After a night of adjusting to the altitude in La Quiaca, we joined hunched campesinos with colorful scarves securing massive crates and/or children to their backs to cross the bridge into Bolivia. Crossing our fingers that a fistful of money and buoyant smiles would suffice for entry instead of yellow fever certificates (currently lost in the Argentine postal system) and almost all of the 300 entry requirements Evo asks of poor Americans, we were happy to find the border guards in jovial moods. They deemed us worthy of 1. getting our passports photos mocked and 2. GETTING VISAS! Here we are with our shiny new Bolivian visas, so young and naive, with no idea of what lay ahead for us. With stomachs full of coca tea, we set off to the train, which by all accounts leaves every Tuesday.
Our first bad news of the day: PSYCH, no trains till Wednesday! Faced with the choice of staying in the god-forsaken border town of Villazon or taking the bus to Tupiza, we weighed our options. We had been warned about the bus to Tupiza. "It's really dangerous," people said. "Wait for the train, it's much safer." Our response? "How dangerous can a bus be, really?" So for 10 bolivianos, just over a dollar, we threw our packs in the belly of a rickety bus and climbed aboard. This was, perhaps, one of the worst decisions I have ever made regarding my personal safety.
We are used to busses smelling strongly of body odor and unidentified comestibles, and this was no different. However, only a quarter of the windows worked, so we sat three in a row in the baking sunshine as Urux kept an eye on the cargo to make sure no one made off with our backpacks. Marlo and I did the following things pre-departure: read Psalms regarding physical protection, kiss our necklaces of St. Christopher and St. Benedict, and hold hands. These were repeated throughout the voyage with increasing desperation and later were augmented by a few Our Fathers and, eventually, resignation to our fate.
The bus hit a pothole before we even left the city, tossing duffel bags out of the overhead compartments onto the heads of unsuspecting passengers and causing the bus to tilt so far to the left that I had visions of myself under a pile of the passengers next to me. And with this fortuitous beginning, we set out into the desert.
Oh, the desert. It really means business in southern Bolivia. Huge clouds of dust billowed into the bus with astonishing frequency, finding their way in great gusts through the few functioning windows and half-broken skylights, and surrounded the bus so completely that we wondered how the driver could see to drive. Not that it really mattered, though, because there WAS NO ROAD. Nope, just a "suggestion" path through a desert that, although appearing flat, pitched our poor bus around like a ragdoll. The rattling of seats made conversation impossible and I had images of the entire vehicle crumbling to pieces right there in the desert where Butch Cassidy died.
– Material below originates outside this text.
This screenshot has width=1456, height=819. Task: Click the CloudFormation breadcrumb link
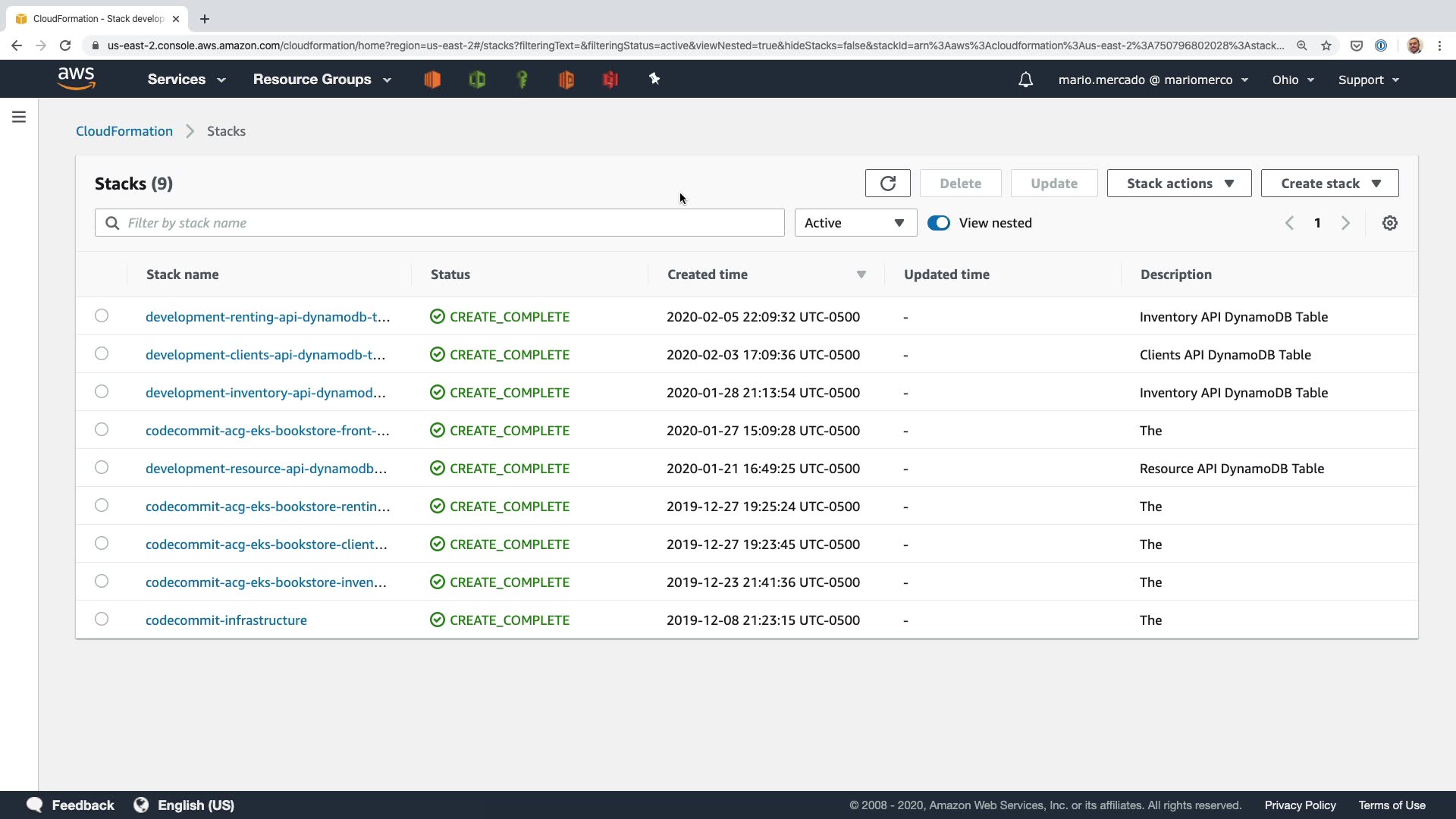click(x=124, y=131)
Then the mountains began, which is when I seriously began to consider standing up and saying a few words. Driving through cliff territory with no guard rail and only a couple inches of wiggle room? And all that business we heard about Bolivian bus drivers drinking on the job? TELL ME THAT'S JUST A RUMOR. I felt the bus slow down and peeked hopefully out the window. Rather than seeing our destination, I saw the trail ending in front of us. With a cliff to our right and a river to our left, we apparently had nowhere to go.
Silly American! If there's not a road, you can just DRIVE THROUGH THE RIVER. As Urux laughed "only in South America," our driver took a direct left and drove straight into the water to continue our journey.
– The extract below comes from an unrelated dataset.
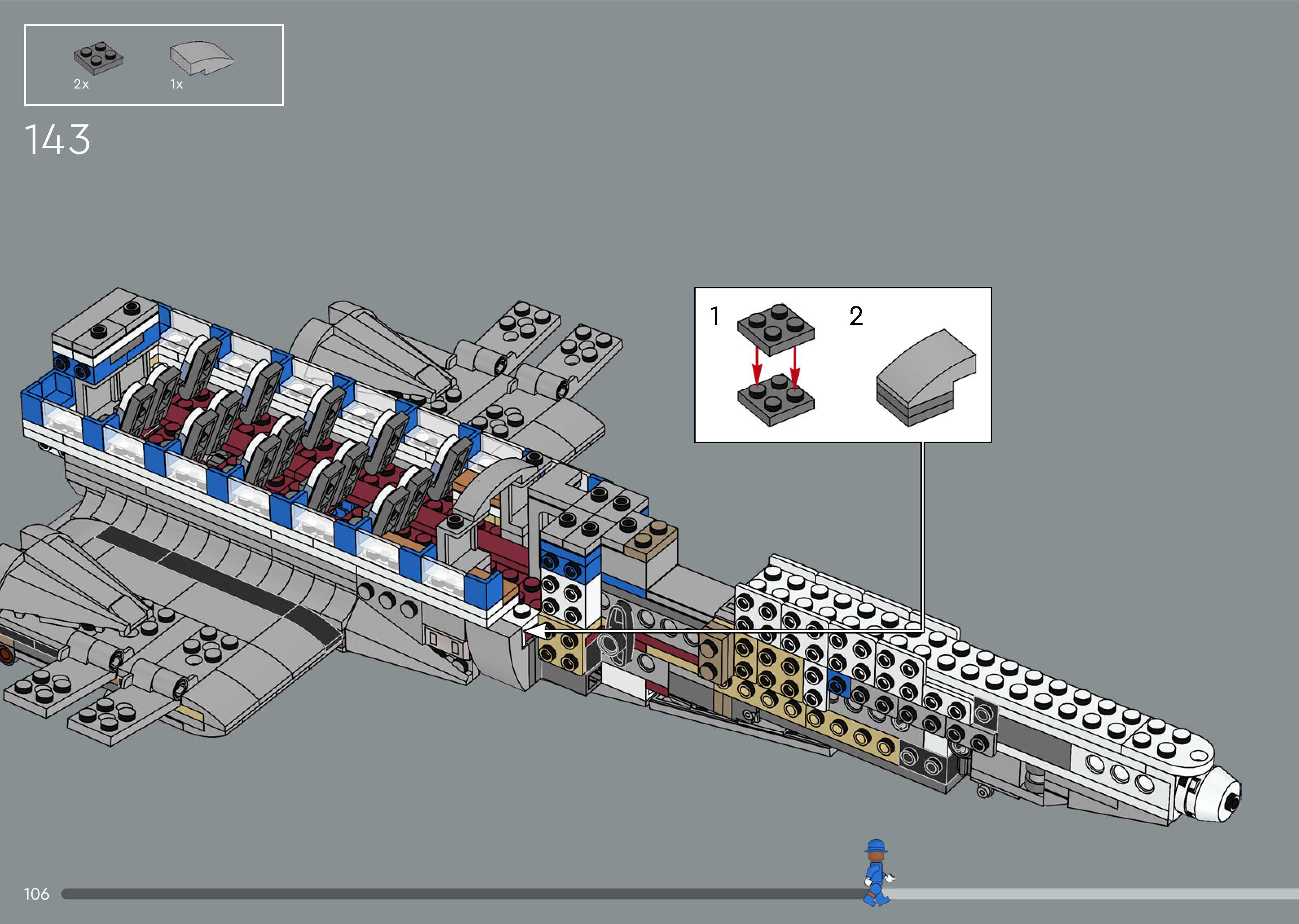1299x924 pixels.
Task: Click the top plate in sub-step 1
Action: (776, 330)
This was an unfortunate time to look out the window again. Our route had not been kind to previous busses, and we gazed in terror at another bus exactly like ours, toppled on its side and resting on a gravel island in the river. On the verge of tears and strongly considering getting out and walking the rest of the way, we couldn't move from being paralyzed by terror and having peed our pants.
We finally made it to Tupiza after three hellish hours. We never want to see another bus for as long as we live. This story isn't even funny to me yet, and I need a drink.*
*This was written over a week ago, and we did end up getting some local moonshine to celebrate life. However, completely forgetting that we are in a 3rd World country and ice is a no-no, we got stomachaches from the fruit liquor and are sticking to wine from now on. Also, this story still isn't funny to me.